Sunday, July 15, 2007

The Meaning Of Happiness

I recently met an Indian woman who confided in me some of the challenges that she faced socially with being a gay Indian woman in an interracial relationship with another woman. As an outside observer, it seemed to me that this woman was unhappy with pretty much every area of her life. Her parents were making her unhappy, she was unhappy with her job, with the progress she was making in her education, she seemed to have low self-esteem and she just had an overall sense of depression that lured around her.

Around the same weekend, I met another East Asian girl who was very happy and seemed to be very self-assured. She was satisfied in her relationship and she seemed to be pleased with her life overall. She has a great job that she loved, she has a dedicated husband and she seems to exuberate joy to all those around her. This woman was not Indian.

It made me think back to all my Indian friends. Those who I have known who are gay, straight, in arranged marriages, in love relationships, single, divorced, successful, not-so-successful. Of all the Indian people that I know, I had to really think of who I knew that was happy. Nearly every Indian person I know is unhappy about something in their life.

I then thought about myself. I could be further along professionally. I could be further along educationally. I could have more money. I could have a bigger house. I could have a family. I could have a better relationship with my parents. I could have a stronger relationship with the rest of my family. I could pursue my dreams with more fervor. There are a lot of things that I could be doing that would contribute to my overall happiness. But I don't. Why?

One of my aunties who has known my family for a long time recently told me that is life. However I look at my neighbors who are not of Indian culture and I do not sense that same aspect of life.

My thoughts led to Bollywood movies and the heroines that are often portrayed in our movies. They are always struggling with something that affects their overall happiness. Is there an inherent aspect of our culture that commands us to be unhappy? Very often, Bollywood stories end with some sort of happy ending, but if we explore the life of characters after the story comes to a close, do the challenges that affect their decisions impede their happiness? I wonder.

Sure the gay Indian woman is happy when she is with her partner in her home living her life. But as soon as parents come into the picture, the equilibrium of her environment is affected. A conversation I had with a friend recently concluded that everyone is unhappy at some point in time. But that East Asian girl was not unhappy. She had made a conscious decision to not allow herself to be unhappy, especially over things that she can not affect.

Within this philosophy, the gay Indian woman needs to refuse her parents, her employer, her instructors and everyone else who is causing her alarm to affect her happiness. But as Indians, is this even possible? We are made to please others and we are conditioned to respond to life situations after considering the feelings of everyone around us. Our entire being relies on the strength of our community, as opposed to the strength of us as individuals. We expect our people to do the things that we do, and not deter away from the norm of what defines Indian culture, even if it means we must put the happiness of others before our own. It leads to the question of what is happiness? From our prospective, I am interested to know, what does it mean to be happy?

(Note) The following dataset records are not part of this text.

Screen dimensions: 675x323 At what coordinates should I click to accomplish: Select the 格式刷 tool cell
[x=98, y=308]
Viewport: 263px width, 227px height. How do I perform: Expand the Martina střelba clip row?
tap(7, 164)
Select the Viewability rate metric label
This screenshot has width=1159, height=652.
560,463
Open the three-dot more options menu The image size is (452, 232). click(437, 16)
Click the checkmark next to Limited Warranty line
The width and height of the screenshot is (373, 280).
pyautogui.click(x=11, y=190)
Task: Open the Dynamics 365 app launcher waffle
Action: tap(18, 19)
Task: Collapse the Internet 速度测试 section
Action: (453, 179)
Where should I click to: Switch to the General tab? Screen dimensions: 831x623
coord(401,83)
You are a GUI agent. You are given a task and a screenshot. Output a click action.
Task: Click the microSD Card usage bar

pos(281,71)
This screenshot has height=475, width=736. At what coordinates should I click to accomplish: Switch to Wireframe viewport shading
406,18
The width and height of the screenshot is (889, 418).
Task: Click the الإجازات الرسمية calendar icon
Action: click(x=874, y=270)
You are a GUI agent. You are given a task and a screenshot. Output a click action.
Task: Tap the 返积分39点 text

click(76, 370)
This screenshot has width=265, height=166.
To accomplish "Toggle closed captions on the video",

One of my elders once told me that if our parents are happy, then we will be happy. Is that really true? If that were the case in America, would the civil rights movement have ever occurred? Would there have ever been any sort of women's liberation? I speak to many of my peers and they often confide that they are unhappy, but there is nothing that they can do because of the cards that life dealt them. Is that really true? Perhaps it is, but I am wondering what the consequence would be of following your gut and instinct. Would that result in mayhem? Or would that result in some level of happiness?